Geçtiğimiz günlerde yayımlanan Mor Çatı Kadın Sığınağı Vakfı’nın ‘Kadına Yönelik Şiddetle Mücadelede Aile Mahkemeleri’ raporu, aile mahkemelerinin kadınların haklarını koruma konusundaki yetersizliklerini ve engelleyici pratiklerini mercek altına alıyor. Rapor, kadınların ifadeleri ve Mor Çatı gönüllü avukatlarının deneyimlerine dayanarak çeşitli sorunları gündeme getiriyor. Bu sorunlar arasında tedbir kararlarının uygulanmaması, uzayan dava süreçleri, reddedilen nafaka ve velayet talepleri, anlaşmalı boşanmaya zorlanma gibi durumlar yer alıyor.

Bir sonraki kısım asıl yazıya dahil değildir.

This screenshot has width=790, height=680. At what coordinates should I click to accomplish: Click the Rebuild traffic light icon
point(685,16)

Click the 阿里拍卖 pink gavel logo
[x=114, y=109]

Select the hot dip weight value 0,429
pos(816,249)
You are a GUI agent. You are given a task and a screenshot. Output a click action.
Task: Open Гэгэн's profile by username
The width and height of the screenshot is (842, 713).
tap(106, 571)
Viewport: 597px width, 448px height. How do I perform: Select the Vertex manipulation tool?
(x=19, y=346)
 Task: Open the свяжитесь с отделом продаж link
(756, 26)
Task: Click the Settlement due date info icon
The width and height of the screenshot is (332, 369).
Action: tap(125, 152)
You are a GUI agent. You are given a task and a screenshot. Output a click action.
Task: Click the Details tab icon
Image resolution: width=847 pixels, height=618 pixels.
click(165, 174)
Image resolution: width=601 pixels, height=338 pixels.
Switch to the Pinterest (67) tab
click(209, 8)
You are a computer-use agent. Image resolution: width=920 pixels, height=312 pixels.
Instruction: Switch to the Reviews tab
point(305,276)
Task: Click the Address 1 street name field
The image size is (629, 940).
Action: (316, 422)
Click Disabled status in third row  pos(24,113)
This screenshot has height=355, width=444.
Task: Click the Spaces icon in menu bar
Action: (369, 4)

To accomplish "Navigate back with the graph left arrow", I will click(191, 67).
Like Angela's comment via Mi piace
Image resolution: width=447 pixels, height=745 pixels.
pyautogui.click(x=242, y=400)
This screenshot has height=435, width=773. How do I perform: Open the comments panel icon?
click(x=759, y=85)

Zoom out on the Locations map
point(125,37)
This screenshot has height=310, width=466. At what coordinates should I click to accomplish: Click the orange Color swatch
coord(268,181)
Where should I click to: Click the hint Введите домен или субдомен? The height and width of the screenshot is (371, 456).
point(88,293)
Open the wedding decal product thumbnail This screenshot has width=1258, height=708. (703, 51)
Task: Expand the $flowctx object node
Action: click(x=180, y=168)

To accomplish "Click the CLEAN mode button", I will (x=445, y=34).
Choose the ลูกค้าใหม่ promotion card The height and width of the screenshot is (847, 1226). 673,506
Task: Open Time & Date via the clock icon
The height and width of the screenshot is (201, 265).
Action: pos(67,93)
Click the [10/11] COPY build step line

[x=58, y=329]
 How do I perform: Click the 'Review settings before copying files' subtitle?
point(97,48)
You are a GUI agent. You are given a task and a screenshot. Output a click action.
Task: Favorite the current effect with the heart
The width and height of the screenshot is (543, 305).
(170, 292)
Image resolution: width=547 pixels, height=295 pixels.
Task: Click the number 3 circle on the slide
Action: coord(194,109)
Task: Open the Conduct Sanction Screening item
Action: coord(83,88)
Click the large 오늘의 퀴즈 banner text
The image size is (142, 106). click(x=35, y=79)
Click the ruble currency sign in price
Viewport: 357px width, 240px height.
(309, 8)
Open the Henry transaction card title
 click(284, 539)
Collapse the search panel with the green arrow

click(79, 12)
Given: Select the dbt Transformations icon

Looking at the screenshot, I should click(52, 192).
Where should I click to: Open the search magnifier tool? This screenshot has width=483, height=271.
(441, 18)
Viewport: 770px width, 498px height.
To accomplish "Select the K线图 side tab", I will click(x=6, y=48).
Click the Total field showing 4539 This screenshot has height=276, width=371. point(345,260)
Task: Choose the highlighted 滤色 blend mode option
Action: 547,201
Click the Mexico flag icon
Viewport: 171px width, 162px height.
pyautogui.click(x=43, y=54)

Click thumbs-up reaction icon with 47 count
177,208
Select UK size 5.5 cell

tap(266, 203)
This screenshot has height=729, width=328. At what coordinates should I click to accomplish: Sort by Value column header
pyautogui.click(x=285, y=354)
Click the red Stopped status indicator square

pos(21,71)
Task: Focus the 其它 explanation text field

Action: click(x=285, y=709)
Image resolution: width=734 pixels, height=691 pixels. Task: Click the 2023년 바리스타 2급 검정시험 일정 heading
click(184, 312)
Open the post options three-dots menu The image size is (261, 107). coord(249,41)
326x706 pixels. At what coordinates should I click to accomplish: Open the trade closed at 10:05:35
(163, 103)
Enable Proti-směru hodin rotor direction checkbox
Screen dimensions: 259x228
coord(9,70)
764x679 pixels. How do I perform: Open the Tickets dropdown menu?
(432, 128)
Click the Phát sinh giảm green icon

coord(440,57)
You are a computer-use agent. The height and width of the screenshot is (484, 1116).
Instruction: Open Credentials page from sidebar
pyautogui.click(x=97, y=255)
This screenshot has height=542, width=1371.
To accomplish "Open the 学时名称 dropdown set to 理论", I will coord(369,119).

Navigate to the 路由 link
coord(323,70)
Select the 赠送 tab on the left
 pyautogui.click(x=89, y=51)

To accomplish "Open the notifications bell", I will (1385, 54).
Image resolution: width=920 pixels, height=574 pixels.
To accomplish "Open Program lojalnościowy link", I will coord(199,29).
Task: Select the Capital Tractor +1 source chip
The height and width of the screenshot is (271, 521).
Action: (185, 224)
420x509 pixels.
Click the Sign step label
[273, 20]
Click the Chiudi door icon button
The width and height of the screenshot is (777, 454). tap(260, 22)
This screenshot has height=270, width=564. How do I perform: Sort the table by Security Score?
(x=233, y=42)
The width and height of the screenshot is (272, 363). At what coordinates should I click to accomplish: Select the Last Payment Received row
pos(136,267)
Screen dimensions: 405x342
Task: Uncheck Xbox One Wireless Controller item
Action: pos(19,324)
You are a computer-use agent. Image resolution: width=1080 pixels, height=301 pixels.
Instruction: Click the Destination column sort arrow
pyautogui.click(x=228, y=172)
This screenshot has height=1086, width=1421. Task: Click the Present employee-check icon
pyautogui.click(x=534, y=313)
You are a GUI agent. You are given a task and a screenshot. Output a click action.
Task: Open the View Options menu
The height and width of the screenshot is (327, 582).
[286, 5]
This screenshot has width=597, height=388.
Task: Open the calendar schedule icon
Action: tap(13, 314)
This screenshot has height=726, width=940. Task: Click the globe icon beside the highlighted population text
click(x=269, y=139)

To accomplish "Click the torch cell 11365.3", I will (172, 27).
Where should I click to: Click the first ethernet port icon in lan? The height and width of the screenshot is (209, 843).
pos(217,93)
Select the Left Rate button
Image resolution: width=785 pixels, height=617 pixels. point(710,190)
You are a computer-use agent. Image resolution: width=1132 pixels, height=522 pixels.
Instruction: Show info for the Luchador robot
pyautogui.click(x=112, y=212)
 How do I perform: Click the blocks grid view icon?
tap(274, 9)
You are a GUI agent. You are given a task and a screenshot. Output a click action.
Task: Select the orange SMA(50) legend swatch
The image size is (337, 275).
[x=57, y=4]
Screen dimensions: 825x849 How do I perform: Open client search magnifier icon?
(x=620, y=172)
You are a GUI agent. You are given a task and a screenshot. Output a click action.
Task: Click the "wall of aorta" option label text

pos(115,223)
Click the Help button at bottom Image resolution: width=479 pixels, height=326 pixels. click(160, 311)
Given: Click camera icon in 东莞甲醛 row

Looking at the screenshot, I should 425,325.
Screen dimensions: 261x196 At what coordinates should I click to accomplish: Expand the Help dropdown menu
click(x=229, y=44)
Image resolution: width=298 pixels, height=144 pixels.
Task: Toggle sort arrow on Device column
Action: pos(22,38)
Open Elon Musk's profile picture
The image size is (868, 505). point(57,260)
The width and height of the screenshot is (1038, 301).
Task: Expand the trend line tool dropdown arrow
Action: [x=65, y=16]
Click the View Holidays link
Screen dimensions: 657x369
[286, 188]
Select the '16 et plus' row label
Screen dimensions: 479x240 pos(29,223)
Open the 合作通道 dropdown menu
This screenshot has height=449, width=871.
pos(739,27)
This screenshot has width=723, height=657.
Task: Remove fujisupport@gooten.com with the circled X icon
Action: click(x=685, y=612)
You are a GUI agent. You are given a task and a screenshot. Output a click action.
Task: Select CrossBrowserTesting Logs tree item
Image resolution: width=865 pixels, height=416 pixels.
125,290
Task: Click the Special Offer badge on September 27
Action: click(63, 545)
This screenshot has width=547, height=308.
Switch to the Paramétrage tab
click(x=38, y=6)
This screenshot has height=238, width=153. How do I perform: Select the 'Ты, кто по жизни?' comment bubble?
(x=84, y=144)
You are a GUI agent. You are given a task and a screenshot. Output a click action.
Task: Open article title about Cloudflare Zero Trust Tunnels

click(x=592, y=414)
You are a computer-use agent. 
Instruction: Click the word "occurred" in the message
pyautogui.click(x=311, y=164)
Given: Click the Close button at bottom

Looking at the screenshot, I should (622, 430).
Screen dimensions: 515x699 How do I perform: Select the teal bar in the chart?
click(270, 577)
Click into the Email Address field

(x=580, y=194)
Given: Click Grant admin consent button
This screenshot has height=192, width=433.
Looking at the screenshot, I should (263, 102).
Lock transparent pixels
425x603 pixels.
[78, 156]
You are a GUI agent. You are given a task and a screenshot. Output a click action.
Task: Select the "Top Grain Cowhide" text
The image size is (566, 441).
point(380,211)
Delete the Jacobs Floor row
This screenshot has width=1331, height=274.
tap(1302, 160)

Rapora göre, en temel sorun kadınların tedbir kararlarına erişimde zorluk çekmeleri ve bu kararların mahkemeler ile kolluk kuvvetleri tarafından yeterince uygulanmamasıdır. Örneğin, dava sürecinde şiddet mağduru bir kadın için gizlilik kararı alınsa da çocukları için bu kararın verilmemesi, şiddet uygulayan erkeğin çocukların okul bilgileri aracılığıyla kadına ulaşabilmesine olanak tanıyor. Mor Çatı gönüllüsü Elif Ege’ye göre, bu durum, şiddetin çocuklar üzerindeki etkisinin görünmez olduğunu ve çocuğun üstün yararının göz ardı edildiğini ortaya koyuyor. Ayrıca, kadın, çocukları şiddetin aracı olarak kullanan erkek tarafından tekrar şiddet ilişkisine çekiliyor. Aile mahkemelerinde yaşanan bu sorunları ve bunların kadınlar üzerindeki etkilerini Elif Ege ile konuştuk.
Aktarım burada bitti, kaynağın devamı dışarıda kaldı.